··· SOURCE TEXT ···

I want all refs to consider this: A call for intentionally excessive rough play accompanied by a disqualification is an indictment of the team it is called on. When you flag a team for this, you are accusing them of playing dirty, playing contrary to the principles of gracious professionalism. You are pointing a finger at their drivers, saying, “You didn’t have enough class to play fair that round.” You shouldn’t make such a call if you are only 51% convinced the violation was intentional. By making that call, you are dissing a team, so you better be darn sure you are right. Remember that the next time you flag a team for intentionally excessive rough play.

The final in Philly was turned on an excessive rough play call, where the refs accused the Long Island Regional champion and Chairmans winner and former Regional Sportsmanship Award winner of intentionally tipping another robot.

I also do not blame the refs as much as the rule of G25. My team team 135 lost the boilermaker and buckeye regional in the finals because of hitting low and being penalized that cost us to lose. TWICE. The first time losing hammond team 71 in the finals we were just happy to make it that far but at the Buckeye where our robots arm did not work for the finals and the robot we hit had a high CG and tipped we lost the finals because of it. We are done and ready for nationals and hoping that at nationals the refs have some more consistency on the G25. Because we do not care how they inforce it just keep in consistent for all.

Just for reference, people may watch the match in question on SOAP108, the link is - http://soap.circuitrunners.com/2005/movies/il/il_sf1m3.wmv

Whoa! You are way off base here. The refs are not idicting or accusing anyone – they are doing their job of impartially enforcing the rules.

I want to ask everyone who is posting on this topic to take a deep breath, think back, and ask yourself:

“If all of the people at the regionals you attended were watching every move you made during the 6 week build season and in the pits at the competition, would they find any faults in your decisions or actions?”

I’ll say it–both Aidan and Travis have valid points.

G25, unless there’s a consistent plan in place to enforce it, will end in students, mentors, and quite possibly the random spectator off the street having a bad taste in their mouths. If someone gets too angry, they might just take their business to some other contest. You can say good riddance to a team that didn’t “get it” all you want–but FIRST still lost a team. In my humble opinion, we want to avoid that.

··· SUPPLIED DATA ···

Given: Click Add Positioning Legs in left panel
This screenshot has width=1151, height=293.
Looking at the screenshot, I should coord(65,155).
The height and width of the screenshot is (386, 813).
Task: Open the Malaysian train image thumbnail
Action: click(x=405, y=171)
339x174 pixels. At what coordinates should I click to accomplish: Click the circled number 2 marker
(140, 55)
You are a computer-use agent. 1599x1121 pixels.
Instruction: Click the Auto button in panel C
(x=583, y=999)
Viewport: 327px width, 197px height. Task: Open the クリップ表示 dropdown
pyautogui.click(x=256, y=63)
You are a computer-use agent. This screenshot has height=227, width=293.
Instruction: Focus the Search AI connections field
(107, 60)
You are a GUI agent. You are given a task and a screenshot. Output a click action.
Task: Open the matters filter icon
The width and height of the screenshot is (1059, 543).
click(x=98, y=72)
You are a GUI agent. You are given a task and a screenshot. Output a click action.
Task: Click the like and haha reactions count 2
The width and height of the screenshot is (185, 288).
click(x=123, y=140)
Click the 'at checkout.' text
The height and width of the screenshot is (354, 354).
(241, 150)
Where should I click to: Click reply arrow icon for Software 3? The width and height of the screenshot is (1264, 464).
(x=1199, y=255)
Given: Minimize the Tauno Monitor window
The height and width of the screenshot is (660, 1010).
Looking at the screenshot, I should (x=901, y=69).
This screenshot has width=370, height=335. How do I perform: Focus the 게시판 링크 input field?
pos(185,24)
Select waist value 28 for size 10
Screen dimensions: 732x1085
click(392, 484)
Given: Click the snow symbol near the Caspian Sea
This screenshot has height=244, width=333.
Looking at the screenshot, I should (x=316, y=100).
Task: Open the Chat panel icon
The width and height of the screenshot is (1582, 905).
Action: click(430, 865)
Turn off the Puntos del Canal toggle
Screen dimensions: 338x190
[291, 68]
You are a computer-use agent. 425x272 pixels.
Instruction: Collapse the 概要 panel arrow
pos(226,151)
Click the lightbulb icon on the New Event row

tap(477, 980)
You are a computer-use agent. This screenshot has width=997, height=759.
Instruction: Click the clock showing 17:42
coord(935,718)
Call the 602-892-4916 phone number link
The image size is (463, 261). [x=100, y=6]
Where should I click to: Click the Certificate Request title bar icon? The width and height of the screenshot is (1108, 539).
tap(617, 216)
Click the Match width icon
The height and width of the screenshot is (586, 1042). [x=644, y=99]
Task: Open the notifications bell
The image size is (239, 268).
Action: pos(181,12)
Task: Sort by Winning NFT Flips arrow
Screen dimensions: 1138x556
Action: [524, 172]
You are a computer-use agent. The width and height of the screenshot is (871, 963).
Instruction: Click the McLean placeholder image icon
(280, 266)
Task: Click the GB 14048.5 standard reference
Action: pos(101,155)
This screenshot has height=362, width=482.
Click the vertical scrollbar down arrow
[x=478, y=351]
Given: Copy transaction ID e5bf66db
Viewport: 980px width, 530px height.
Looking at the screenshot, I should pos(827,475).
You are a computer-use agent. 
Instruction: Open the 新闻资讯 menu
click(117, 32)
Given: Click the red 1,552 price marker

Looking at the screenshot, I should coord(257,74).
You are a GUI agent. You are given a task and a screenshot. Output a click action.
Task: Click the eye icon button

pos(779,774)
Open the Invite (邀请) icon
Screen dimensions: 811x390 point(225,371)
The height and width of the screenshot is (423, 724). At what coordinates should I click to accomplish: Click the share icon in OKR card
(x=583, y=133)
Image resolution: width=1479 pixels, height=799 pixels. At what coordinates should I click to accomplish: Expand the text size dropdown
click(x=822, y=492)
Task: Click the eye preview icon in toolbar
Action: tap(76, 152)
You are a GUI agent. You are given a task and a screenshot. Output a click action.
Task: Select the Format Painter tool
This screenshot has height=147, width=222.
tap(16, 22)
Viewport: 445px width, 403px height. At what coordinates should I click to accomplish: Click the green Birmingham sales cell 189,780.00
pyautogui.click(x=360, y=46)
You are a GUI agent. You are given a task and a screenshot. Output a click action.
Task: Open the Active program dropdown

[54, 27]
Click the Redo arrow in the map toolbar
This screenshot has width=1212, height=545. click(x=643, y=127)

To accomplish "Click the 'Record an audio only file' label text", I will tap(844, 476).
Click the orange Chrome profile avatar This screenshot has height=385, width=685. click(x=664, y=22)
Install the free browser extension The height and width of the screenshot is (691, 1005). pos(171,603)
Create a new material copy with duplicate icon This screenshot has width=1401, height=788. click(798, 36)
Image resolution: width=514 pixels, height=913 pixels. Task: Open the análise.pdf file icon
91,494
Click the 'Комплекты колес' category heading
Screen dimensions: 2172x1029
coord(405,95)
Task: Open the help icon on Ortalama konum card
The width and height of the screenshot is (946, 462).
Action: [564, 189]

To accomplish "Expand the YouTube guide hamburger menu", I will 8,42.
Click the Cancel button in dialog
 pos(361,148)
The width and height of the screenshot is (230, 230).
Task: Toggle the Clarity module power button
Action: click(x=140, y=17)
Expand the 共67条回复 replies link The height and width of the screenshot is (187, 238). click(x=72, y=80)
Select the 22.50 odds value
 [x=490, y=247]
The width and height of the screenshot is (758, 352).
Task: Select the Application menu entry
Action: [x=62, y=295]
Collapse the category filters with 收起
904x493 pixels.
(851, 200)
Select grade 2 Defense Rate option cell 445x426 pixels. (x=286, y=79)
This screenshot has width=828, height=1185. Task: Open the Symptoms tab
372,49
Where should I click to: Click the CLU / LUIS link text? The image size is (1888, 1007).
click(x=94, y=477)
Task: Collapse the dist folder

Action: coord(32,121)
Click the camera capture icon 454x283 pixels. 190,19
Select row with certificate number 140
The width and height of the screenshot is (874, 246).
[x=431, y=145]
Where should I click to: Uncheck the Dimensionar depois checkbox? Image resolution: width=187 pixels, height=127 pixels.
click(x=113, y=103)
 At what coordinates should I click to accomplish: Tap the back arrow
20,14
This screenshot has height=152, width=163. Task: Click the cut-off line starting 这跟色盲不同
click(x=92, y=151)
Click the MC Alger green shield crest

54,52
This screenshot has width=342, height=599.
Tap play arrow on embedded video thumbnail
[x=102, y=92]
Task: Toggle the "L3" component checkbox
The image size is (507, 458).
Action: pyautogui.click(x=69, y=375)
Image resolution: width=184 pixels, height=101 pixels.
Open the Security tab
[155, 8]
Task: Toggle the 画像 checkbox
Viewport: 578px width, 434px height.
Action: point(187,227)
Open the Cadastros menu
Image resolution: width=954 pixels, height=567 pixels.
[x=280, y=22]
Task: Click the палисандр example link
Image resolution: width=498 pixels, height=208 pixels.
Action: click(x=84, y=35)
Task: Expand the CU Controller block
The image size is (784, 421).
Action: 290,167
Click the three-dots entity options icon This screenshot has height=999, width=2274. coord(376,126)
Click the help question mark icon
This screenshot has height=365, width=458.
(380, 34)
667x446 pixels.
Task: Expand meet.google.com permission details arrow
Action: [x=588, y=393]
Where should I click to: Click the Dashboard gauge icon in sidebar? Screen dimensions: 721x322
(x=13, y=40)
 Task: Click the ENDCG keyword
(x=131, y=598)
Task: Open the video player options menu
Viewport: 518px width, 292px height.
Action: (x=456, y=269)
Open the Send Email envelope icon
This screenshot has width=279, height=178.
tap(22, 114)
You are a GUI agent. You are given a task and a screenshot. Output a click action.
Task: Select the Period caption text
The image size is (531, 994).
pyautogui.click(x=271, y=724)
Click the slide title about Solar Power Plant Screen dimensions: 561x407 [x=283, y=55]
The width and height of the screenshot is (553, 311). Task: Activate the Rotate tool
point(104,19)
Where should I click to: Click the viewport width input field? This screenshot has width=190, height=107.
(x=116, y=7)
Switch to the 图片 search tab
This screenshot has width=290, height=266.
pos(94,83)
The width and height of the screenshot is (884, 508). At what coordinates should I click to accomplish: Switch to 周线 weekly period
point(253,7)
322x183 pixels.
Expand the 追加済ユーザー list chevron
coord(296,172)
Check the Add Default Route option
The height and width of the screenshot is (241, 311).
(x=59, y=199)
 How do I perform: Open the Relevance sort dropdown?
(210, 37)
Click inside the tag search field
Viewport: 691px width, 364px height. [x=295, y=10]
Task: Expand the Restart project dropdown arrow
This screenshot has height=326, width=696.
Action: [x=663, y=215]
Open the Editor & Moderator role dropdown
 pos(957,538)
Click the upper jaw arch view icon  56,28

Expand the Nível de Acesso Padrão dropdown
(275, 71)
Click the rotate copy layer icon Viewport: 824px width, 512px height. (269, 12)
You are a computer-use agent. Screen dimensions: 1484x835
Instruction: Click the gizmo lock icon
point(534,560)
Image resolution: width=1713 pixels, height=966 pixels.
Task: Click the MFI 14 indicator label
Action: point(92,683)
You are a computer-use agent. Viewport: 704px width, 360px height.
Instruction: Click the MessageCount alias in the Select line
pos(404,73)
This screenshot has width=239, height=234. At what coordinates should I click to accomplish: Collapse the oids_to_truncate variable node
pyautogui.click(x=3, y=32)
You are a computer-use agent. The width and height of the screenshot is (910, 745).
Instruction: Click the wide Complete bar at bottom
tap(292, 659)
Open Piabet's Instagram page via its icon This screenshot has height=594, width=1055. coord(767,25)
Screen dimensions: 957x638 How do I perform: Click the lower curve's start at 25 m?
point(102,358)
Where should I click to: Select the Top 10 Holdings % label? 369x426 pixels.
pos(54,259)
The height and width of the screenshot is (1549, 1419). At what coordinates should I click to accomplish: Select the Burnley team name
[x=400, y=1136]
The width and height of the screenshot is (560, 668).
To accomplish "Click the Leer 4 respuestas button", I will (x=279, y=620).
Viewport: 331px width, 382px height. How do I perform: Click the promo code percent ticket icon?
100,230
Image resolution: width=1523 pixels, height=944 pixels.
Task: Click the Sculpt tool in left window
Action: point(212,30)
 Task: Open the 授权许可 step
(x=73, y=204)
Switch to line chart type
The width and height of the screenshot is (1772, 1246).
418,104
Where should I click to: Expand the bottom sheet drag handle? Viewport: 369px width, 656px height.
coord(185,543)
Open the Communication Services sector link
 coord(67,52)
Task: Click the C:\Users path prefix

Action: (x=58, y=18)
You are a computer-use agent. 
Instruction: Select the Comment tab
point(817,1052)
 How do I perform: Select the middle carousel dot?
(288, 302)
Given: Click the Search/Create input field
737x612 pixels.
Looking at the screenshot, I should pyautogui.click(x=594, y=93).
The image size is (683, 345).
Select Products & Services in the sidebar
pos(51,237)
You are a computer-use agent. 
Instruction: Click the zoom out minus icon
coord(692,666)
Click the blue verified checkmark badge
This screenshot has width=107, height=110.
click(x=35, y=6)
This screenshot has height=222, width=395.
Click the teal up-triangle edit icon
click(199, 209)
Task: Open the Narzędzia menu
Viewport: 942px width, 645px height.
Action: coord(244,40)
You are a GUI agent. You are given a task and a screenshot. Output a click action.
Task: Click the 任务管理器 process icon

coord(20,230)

···

* **EXERCISE**:
Decide whether each statement below agrees with the rough-play discussion. For each, answer yes or no and quote the words of the discussion that settle it.
1. Team 135 lost in the finals at both the Boilermaker and Buckeye regionals.
2. Team 135's robot arm worked during the finals at the Buckeye regional.
3. One writer says a referee should not make the intentional rough-play call when only 51% convinced.

* **REPLY TO THE TASK**:
1. Yes: "My team team 135 lost the boilermaker and buckeye regional in the finals"
2. No: "our robots arm did not work for the finals"
3. Yes: "You shouldn’t make such a call if you are only 51% convinced the violation was intentional."